Aiulf grew tired of watching and retired a few steps. The guard sat down on his little stool, took up his flutelike instrument and started to play faint moaning notes. The thing sounded like a banshee lost in a rain barrel, and never failed to give Padway the slithering creeps. But he valued Aiulf's good will too much to protest.

He worked and worked, and still his contraption showed no signs of life. The candle must have gone out; it would surely have burned down to the sulphur by now. Or the sulphur had failed to light. It would soon be time for lunch. If they called him down off the wall, it would arouse suspicion for him to say he wasn't hungry. Perhaps.

Aiulf stopped his moaning for an instant. "What is the matter with your ear, Martinus? You keep rubbing it."

"Just an itch," replied Padway. He didn't say that fingering his ear lobe was a symptom of shrieking nervousness. He kept on painting. One result of his attempt, he thought, would be the lousiest picture of a tomb ever painted by an amateur artist.

As he gave up hope, his nerves steadied. The sulphur hadn't lit, and that was that. He'd try again tomorrow . . .
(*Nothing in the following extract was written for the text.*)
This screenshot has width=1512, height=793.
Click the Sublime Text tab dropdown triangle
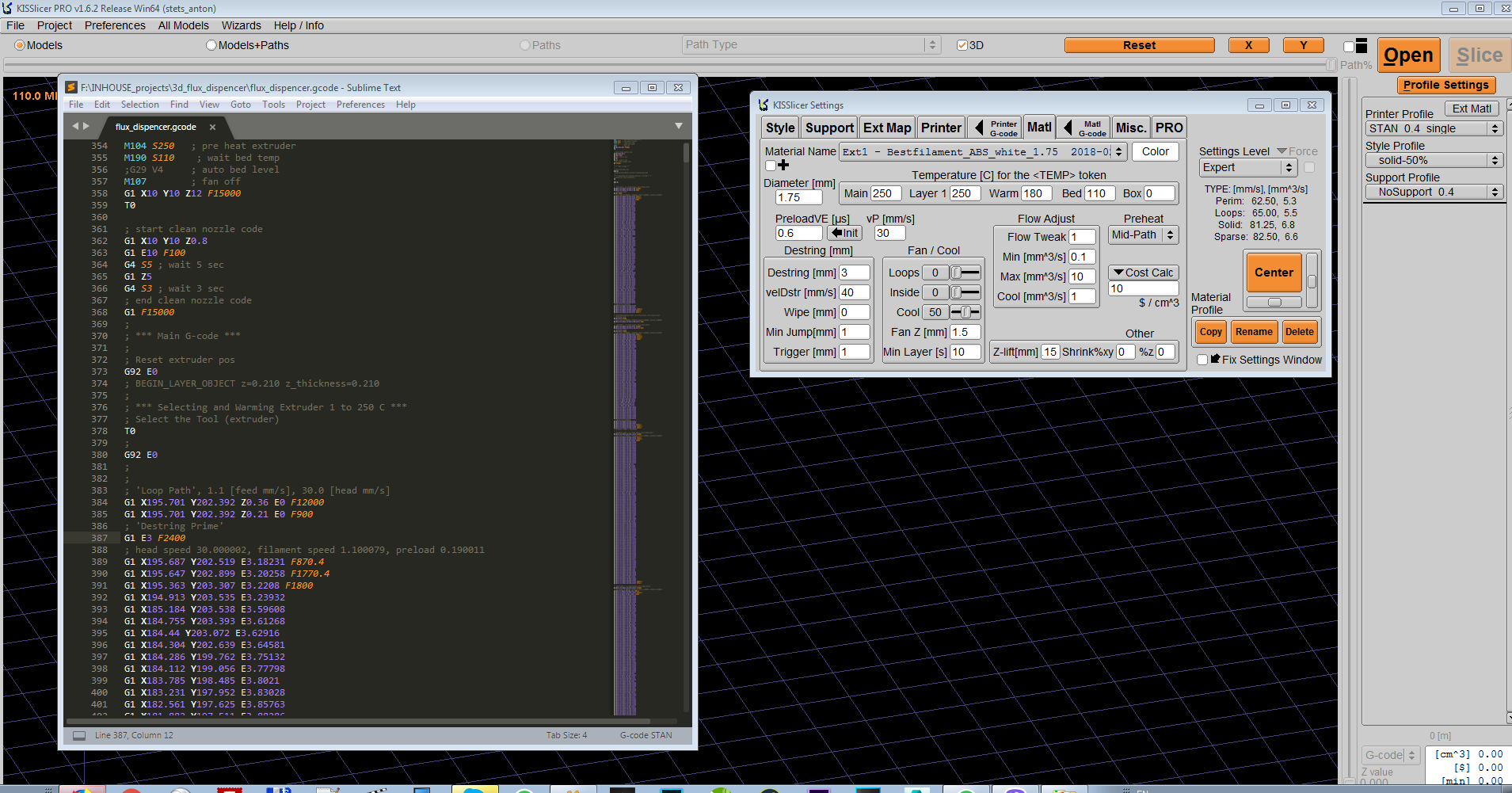[678, 126]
Below, in the camp, a prisoner coughed; then another. Then they were all coughing. Fragments of talk floated up: "What the devil—"

"Must be the tanneries—"

"Can't be, they're two or three miles from here—"

"That's burning sulphur, by all the saints—"
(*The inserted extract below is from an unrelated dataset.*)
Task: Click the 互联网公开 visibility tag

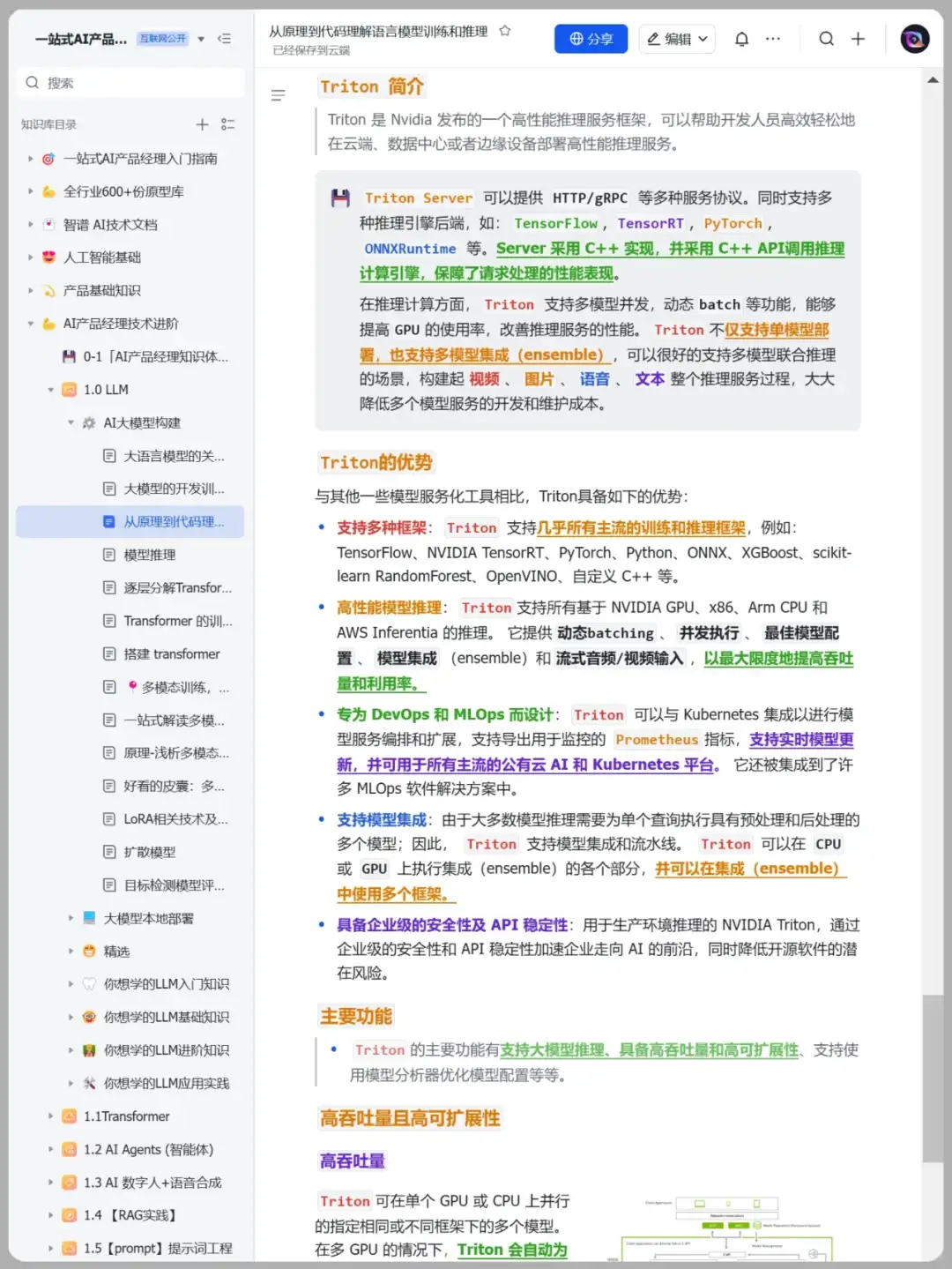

"Maybe the Devil is paying us a call—" People moved around; the coughing increased; the guards trailed into the camp. Somebody located the source of the fumes and kicked Padway's pile. Instantly a square yard was covered with yellow mush over which little blue flames danced. There were strangled shouts. A thin wisp of blue smoke crawled up through the sti'l air. The guards on the wall, including Aiulf, hurried to the ladder and down.